Al comenzar la Tarea Ordenamiento, cuando quien escribe se sentía orgulloso de sus 5 mil 500 pesos mensuales de sueldo, pude darme algunos “lujos”, como por ejemplo comprar en el mercado informal, por espacio de algunos meses, moneda libremente convertible.

Eran los tiempos de 1×60 y logré hacerme, cada mes, de unos 30, cuya suma mensual me dio incluso para darle el golpe de gracia a uno de los artículos electrodomésticos ofertados en nuestras tiendas recaudadoras de divisas, entonces bastante menos costosos que en la actualidad.

Luego llegó la época del 1×90 y la compra se redujo a unos diez mensuales.

Estoico, incluso cuando permaneció a 100 siempre adquiría cinco o seis para aquellos productos no agenciados por otras vías.

Pero una mañana la MLC rebasó los cien, trepó más tarde a 110 y del 4 de agosto de 2022, a un día antes de anunciar el inicio de las ventas en Cadeca, el asunto andaba por los 140 pesos o más.

Aunque poco sé de economía (de eso se ocupa en nuestras páginas el experto Andrés Martínez Ravelo), siempre me pareció algo sospechoso aquellos disparos, en ocasiones sin real fundamento, pero que en la práctica detonaban en efecto dominó el sistema de precios de la nación. Todo subía porque la MLC ascendía.

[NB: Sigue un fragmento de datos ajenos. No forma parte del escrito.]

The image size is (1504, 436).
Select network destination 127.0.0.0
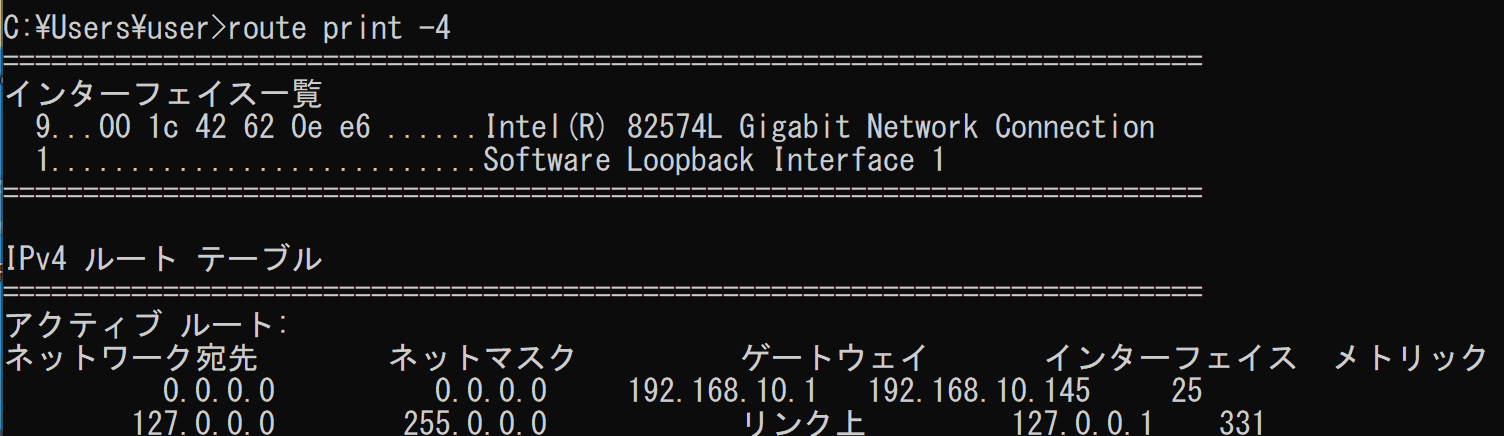[x=204, y=423]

La venta ilegal de divisa no va a desaparecer en Cuba, pero la buena nueva dada este martes representa al menos un espaldarazo para los ciudadanos en función de hacernos por la vía estatal de algún muy discreto nivel de euros, cuando haga falta y le resulte posible al bolsillo. Estos u otra moneda que pueda pasarse a la tarjeta, pues el dólar sabemos no es posible por razones del bloqueo.

El éxito de esta medida, a mi modo de ver, depende del nivel de operaciones de Cadeca y de la existencia diaria de moneda libremente convertible en dichos establecimientos. De lo contrario, nada se haría con que a las pocas horas de abrir el local no quedase nada para vender, pues ahí estaríamos en las mismas.

Cual fuere el caso, el hecho es que el inicio de la venta en divisas, como parte de la ineludible conformación del mercado cambiario, supone un aliciente que además debe actuar en tanto dique de contención hacia aumentos potenciales del mercado informal. Al menos es cuanto dicta la lógica mercantil.

Tener una tarjeta MLC y adquirir ocasionalmente alguno de los productos tributados en su sistema de tiendas resulta esencial para la población.

Esperemos que la nueva medida encuentre el abono debido, que no tienda a estancarse como otras conocidas y que los ciudadanos nacionales puedan comprar, con sus pesos cubanos, la divisa imprescindible para hallar allí cuanto no se encuentra en otros nichos.

Comprar o no comprar, ahí está el nuevo dilema shakesperiano; a sabiendas de que no hacerlo no implicaría a la renuncia a un supuesto acto material sino más bien a una acción de supervivencia.